Professional services and consulting firm Deloitte announced a major enterprise AI deal with Anthropic. This announcement came on the same day it was revealed that the company would issue a refund for a government-contracted report that contained inaccurate, AI-produced information. The situation presents a clear picture of Deloitte’s strong commitment to AI even as it confronts the practical challenges of the technology. Deloitte is not alone in facing this kind of challenge.
The timing of this announcement is notable. On the very day Deloitte promoted its increased use of AI, the Australia Department of Employment and Workplace Relations stated the consulting company would have to issue a refund for a report it produced. The Financial Times reported that the report included AI hallucinations. The department had commissioned a 439,000 dollar independent assurance review from Deloitte, which was published earlier this year. The Australian Financial Review reported in August that the review contained a number of errors, including multiple citations to non-existent academic reports. A corrected version of the review was uploaded to the department’s website last week. Deloitte will repay the final installment of its government contract.
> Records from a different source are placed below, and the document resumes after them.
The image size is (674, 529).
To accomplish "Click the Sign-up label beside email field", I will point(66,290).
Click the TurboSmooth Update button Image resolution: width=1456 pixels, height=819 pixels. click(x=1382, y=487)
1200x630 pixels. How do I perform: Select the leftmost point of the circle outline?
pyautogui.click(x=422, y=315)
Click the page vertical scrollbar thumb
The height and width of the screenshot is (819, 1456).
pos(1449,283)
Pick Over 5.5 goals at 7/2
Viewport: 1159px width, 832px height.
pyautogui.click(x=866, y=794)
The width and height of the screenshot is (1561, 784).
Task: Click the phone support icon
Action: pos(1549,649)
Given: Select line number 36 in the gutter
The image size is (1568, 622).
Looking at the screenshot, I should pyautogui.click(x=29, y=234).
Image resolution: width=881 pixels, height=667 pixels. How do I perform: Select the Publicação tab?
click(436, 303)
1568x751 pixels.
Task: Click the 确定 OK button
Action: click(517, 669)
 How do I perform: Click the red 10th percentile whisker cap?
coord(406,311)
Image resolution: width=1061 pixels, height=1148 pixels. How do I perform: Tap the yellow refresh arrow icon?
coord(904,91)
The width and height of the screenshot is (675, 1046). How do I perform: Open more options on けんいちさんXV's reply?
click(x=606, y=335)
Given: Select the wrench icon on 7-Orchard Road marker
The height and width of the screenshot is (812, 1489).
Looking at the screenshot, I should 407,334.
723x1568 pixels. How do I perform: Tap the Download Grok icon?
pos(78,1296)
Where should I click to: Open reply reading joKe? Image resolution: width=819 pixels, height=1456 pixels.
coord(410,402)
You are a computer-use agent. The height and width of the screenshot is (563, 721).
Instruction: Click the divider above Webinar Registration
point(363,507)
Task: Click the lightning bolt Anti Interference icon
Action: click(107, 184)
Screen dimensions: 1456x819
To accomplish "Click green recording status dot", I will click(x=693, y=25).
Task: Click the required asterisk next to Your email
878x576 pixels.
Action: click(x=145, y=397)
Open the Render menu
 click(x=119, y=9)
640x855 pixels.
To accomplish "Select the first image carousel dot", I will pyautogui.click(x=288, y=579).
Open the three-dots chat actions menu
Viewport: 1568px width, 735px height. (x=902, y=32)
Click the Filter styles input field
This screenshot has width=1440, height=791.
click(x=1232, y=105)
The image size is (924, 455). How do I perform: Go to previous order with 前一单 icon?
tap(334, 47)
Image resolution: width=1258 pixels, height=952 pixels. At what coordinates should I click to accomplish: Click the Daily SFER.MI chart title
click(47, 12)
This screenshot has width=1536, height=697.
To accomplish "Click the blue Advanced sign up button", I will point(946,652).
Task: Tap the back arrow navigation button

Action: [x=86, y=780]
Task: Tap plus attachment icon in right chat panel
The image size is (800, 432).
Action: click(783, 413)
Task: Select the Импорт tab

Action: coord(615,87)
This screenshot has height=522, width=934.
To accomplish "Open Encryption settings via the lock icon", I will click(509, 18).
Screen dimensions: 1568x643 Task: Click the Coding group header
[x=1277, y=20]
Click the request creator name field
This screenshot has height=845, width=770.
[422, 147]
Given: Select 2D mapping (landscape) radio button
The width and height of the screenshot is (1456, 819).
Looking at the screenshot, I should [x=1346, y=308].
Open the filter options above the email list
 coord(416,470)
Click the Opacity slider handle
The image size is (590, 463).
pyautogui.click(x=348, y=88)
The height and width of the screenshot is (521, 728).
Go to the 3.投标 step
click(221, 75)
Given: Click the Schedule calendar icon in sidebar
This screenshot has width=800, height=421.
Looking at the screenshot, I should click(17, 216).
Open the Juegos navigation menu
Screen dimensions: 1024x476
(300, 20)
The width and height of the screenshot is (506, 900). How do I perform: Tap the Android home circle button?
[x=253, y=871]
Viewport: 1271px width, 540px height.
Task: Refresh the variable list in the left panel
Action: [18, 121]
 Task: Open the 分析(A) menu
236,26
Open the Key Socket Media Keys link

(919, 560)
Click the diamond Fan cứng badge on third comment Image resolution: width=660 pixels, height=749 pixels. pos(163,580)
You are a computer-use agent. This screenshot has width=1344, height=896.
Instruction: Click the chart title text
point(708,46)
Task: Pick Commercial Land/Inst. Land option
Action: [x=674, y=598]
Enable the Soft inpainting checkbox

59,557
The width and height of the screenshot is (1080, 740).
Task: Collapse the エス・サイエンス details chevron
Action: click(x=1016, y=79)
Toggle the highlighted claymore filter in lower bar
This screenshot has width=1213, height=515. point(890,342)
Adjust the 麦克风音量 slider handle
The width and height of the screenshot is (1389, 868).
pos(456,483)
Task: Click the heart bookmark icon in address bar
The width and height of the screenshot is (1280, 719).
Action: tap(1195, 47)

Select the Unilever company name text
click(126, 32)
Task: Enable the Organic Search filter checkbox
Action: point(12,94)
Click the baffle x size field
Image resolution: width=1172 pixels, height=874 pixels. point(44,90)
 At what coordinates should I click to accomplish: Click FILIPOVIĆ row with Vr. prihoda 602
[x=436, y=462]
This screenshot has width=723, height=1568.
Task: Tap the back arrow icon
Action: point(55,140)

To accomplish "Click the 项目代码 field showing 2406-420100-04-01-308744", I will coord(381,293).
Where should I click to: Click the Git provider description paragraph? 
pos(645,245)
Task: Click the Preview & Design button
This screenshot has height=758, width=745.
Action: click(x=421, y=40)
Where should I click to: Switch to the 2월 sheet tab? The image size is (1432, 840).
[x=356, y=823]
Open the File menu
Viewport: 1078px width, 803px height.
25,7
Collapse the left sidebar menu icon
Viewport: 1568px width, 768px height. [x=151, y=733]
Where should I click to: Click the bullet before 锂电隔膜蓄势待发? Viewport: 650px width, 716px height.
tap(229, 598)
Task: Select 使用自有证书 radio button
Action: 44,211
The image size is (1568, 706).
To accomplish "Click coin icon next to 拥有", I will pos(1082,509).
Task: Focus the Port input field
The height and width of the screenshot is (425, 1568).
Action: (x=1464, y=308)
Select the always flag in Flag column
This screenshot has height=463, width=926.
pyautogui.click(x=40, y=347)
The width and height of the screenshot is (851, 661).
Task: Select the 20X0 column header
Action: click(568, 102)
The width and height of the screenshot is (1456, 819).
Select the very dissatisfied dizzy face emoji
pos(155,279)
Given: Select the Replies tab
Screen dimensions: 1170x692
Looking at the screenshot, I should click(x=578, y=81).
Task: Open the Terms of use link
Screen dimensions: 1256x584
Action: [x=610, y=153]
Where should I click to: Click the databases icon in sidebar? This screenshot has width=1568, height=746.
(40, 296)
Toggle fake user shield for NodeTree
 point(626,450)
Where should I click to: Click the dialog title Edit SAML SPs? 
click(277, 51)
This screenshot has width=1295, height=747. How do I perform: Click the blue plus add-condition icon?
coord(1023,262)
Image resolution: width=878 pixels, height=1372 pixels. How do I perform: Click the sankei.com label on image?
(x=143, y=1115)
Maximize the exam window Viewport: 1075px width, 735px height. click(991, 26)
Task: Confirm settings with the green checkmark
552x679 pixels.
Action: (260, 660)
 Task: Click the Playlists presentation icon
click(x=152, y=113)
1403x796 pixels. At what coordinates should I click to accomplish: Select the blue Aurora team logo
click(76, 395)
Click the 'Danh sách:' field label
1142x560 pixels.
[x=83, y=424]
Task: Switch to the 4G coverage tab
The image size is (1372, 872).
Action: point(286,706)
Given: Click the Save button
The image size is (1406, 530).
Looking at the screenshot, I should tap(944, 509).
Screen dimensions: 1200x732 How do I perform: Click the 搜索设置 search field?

Deloitte announced on Monday its plan to roll out Anthropic’s chatbot Claude to its nearly 500,000 global employees. Deloitte and Anthropic, which formed a partnership last year, plan to create compliance products and features for regulated industries including financial services, healthcare, and public services. According to reporting from CNBC, Deloitte also plans to create different AI agent personas to represent the various departments within the company, such as accountants and software developers. A Deloitte leader stated the company is making this significant investment because its approach to responsible AI is aligned with Anthropic’s, and together they can reshape how enterprises operate.
The financial terms of the deal, which Anthropic referred to as an alliance, were not disclosed. This deal is not only Anthropic’s largest enterprise deployment yet, but it also illustrates how AI is embedding itself in every aspect of modern life, from professional tools to casual home use.
Deloitte is not the only entity recently caught using inaccurate AI-produced information. In May, the Chicago Sun-Times newspaper had to admit it ran an AI-generated list of books for its annual summer reading guide after readers discovered some of the book titles were fabricated, even though the authors were real. An internal document viewed by Business Insider showed that Amazon’s AI productivity tool, Q Business, struggled with accuracy in its first year. Anthropic itself has also been criticized for using AI-hallucinated information from its own chatbot, Claude. The AI research lab’s lawyer was forced to apologize after the company used an AI-generated citation in a legal dispute with music publishers earlier this year.